---------- DATASET ----------

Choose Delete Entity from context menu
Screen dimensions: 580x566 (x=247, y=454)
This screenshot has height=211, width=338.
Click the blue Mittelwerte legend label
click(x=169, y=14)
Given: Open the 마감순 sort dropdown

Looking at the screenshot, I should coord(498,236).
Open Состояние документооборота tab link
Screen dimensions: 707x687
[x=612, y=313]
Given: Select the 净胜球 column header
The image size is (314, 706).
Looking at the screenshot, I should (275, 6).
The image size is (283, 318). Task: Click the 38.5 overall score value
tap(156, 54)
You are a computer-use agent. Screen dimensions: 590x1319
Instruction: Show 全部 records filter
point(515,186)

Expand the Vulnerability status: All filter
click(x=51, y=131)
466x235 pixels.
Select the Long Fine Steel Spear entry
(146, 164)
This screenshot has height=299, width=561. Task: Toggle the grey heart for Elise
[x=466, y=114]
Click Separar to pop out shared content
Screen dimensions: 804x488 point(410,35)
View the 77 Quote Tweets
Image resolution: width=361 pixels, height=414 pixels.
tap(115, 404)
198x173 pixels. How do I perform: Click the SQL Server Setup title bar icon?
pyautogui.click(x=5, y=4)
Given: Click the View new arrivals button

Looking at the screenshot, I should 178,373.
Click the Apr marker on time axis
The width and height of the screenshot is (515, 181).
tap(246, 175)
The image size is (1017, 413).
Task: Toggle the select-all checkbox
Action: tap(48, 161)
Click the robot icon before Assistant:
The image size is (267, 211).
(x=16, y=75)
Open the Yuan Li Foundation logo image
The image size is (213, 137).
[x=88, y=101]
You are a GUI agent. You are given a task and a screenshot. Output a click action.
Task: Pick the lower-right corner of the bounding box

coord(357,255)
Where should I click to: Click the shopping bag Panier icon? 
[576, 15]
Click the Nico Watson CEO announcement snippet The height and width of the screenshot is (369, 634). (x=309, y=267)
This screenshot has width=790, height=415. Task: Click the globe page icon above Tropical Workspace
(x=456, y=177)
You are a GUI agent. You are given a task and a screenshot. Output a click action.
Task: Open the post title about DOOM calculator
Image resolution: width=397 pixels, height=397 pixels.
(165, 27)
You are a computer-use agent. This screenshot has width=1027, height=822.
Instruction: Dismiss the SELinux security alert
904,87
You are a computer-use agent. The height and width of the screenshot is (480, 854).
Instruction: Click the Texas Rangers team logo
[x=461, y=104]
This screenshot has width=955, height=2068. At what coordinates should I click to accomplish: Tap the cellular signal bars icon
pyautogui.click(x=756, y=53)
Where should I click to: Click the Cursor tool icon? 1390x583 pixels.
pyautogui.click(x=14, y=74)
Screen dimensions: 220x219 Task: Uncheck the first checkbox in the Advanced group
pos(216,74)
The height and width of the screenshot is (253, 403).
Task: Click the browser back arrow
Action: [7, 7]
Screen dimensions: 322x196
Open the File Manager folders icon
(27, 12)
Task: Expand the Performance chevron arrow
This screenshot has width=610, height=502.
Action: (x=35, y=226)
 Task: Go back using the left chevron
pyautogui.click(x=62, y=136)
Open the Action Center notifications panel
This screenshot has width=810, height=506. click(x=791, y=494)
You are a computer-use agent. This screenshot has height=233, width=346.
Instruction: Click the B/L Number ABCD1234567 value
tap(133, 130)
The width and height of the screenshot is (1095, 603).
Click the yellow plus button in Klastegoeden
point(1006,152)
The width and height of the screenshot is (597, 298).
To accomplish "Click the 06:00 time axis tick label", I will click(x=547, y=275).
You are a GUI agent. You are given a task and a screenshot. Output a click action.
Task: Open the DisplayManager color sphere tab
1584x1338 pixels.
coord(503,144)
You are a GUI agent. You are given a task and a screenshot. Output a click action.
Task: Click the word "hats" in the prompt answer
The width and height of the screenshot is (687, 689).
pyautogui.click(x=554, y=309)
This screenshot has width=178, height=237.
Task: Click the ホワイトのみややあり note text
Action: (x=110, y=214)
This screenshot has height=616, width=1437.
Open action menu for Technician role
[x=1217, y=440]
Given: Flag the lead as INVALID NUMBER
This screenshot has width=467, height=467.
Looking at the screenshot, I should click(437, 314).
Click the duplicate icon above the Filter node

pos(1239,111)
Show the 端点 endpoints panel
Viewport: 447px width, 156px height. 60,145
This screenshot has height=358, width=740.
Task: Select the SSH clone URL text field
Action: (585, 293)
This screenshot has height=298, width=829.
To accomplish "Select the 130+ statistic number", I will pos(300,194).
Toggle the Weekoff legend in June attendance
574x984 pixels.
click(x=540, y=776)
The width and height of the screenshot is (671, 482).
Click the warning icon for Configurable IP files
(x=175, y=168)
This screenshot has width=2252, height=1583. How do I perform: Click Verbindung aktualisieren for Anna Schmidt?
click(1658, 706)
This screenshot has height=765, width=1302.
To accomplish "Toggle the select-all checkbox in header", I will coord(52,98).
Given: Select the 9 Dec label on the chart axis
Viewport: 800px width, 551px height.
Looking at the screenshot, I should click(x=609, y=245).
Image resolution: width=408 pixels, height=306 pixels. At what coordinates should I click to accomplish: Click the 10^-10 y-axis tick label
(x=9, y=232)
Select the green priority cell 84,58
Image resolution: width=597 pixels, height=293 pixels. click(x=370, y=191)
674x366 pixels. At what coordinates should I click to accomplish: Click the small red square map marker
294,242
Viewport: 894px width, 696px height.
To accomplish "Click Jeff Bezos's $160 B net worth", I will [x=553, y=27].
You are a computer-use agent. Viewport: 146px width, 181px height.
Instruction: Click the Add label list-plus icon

----------

§ EXERCISE BRIEF
Without changing a single character, write out all of the entries.

§ YOUR SOLUTION
Choose Delete Entity from context menu
Screen dimensions: 580x566 (x=247, y=454)
This screenshot has height=211, width=338.
Click the blue Mittelwerte legend label
click(x=169, y=14)
Given: Open the 마감순 sort dropdown

Looking at the screenshot, I should coord(498,236).
Open Состояние документооборота tab link
Screen dimensions: 707x687
[x=612, y=313]
Given: Select the 净胜球 column header
The image size is (314, 706).
Looking at the screenshot, I should (275, 6).
The image size is (283, 318). Task: Click the 38.5 overall score value
tap(156, 54)
You are a computer-use agent. Screen dimensions: 590x1319
Instruction: Show 全部 records filter
point(515,186)

Expand the Vulnerability status: All filter
click(x=51, y=131)
466x235 pixels.
Select the Long Fine Steel Spear entry
(146, 164)
This screenshot has height=299, width=561. Task: Toggle the grey heart for Elise
[x=466, y=114]
Click Separar to pop out shared content
Screen dimensions: 804x488 point(410,35)
View the 77 Quote Tweets
Image resolution: width=361 pixels, height=414 pixels.
tap(115, 404)
198x173 pixels. How do I perform: Click the SQL Server Setup title bar icon?
pyautogui.click(x=5, y=4)
Given: Click the View new arrivals button

Looking at the screenshot, I should 178,373.
Click the Apr marker on time axis
The width and height of the screenshot is (515, 181).
tap(246, 175)
The image size is (1017, 413).
Task: Toggle the select-all checkbox
Action: tap(48, 161)
Click the robot icon before Assistant:
The image size is (267, 211).
(x=16, y=75)
Open the Yuan Li Foundation logo image
The image size is (213, 137).
[x=88, y=101]
You are a GUI agent. You are given a task and a screenshot. Output a click action.
Task: Pick the lower-right corner of the bounding box

coord(357,255)
Where should I click to: Click the shopping bag Panier icon? 
[576, 15]
Click the Nico Watson CEO announcement snippet The height and width of the screenshot is (369, 634). (x=309, y=267)
This screenshot has width=790, height=415. Task: Click the globe page icon above Tropical Workspace
(x=456, y=177)
You are a GUI agent. You are given a task and a screenshot. Output a click action.
Task: Open the post title about DOOM calculator
Image resolution: width=397 pixels, height=397 pixels.
(165, 27)
You are a computer-use agent. This screenshot has width=1027, height=822.
Instruction: Dismiss the SELinux security alert
904,87
You are a computer-use agent. The height and width of the screenshot is (480, 854).
Instruction: Click the Texas Rangers team logo
[x=461, y=104]
This screenshot has width=955, height=2068. At what coordinates should I click to accomplish: Tap the cellular signal bars icon
pyautogui.click(x=756, y=53)
Where should I click to: Click the Cursor tool icon? 1390x583 pixels.
pyautogui.click(x=14, y=74)
Screen dimensions: 220x219 Task: Uncheck the first checkbox in the Advanced group
pos(216,74)
The height and width of the screenshot is (253, 403).
Task: Click the browser back arrow
Action: [7, 7]
Screen dimensions: 322x196
Open the File Manager folders icon
(27, 12)
Task: Expand the Performance chevron arrow
This screenshot has width=610, height=502.
Action: (x=35, y=226)
 Task: Go back using the left chevron
pyautogui.click(x=62, y=136)
Open the Action Center notifications panel
This screenshot has width=810, height=506. click(x=791, y=494)
You are a computer-use agent. This screenshot has height=233, width=346.
Instruction: Click the B/L Number ABCD1234567 value
tap(133, 130)
The width and height of the screenshot is (1095, 603).
Click the yellow plus button in Klastegoeden
point(1006,152)
The width and height of the screenshot is (597, 298).
To accomplish "Click the 06:00 time axis tick label", I will click(x=547, y=275).
You are a GUI agent. You are given a task and a screenshot. Output a click action.
Task: Open the DisplayManager color sphere tab
1584x1338 pixels.
coord(503,144)
You are a GUI agent. You are given a task and a screenshot. Output a click action.
Task: Click the word "hats" in the prompt answer
The width and height of the screenshot is (687, 689).
pyautogui.click(x=554, y=309)
This screenshot has width=178, height=237.
Task: Click the ホワイトのみややあり note text
Action: (x=110, y=214)
This screenshot has height=616, width=1437.
Open action menu for Technician role
[x=1217, y=440]
Given: Flag the lead as INVALID NUMBER
This screenshot has width=467, height=467.
Looking at the screenshot, I should click(437, 314).
Click the duplicate icon above the Filter node

pos(1239,111)
Show the 端点 endpoints panel
Viewport: 447px width, 156px height. 60,145
This screenshot has height=358, width=740.
Task: Select the SSH clone URL text field
Action: (585, 293)
This screenshot has height=298, width=829.
To accomplish "Select the 130+ statistic number", I will pos(300,194).
Toggle the Weekoff legend in June attendance
574x984 pixels.
click(x=540, y=776)
The width and height of the screenshot is (671, 482).
Click the warning icon for Configurable IP files
(x=175, y=168)
This screenshot has width=2252, height=1583. How do I perform: Click Verbindung aktualisieren for Anna Schmidt?
click(1658, 706)
This screenshot has height=765, width=1302.
To accomplish "Toggle the select-all checkbox in header", I will coord(52,98).
Given: Select the 9 Dec label on the chart axis
Viewport: 800px width, 551px height.
Looking at the screenshot, I should click(x=609, y=245).
Image resolution: width=408 pixels, height=306 pixels. At what coordinates should I click to accomplish: Click the 10^-10 y-axis tick label
(x=9, y=232)
Select the green priority cell 84,58
Image resolution: width=597 pixels, height=293 pixels. click(x=370, y=191)
674x366 pixels. At what coordinates should I click to accomplish: Click the small red square map marker
294,242
Viewport: 894px width, 696px height.
To accomplish "Click Jeff Bezos's $160 B net worth", I will [x=553, y=27].
You are a computer-use agent. Viewport: 146px width, 181px height.
Instruction: Click the Add label list-plus icon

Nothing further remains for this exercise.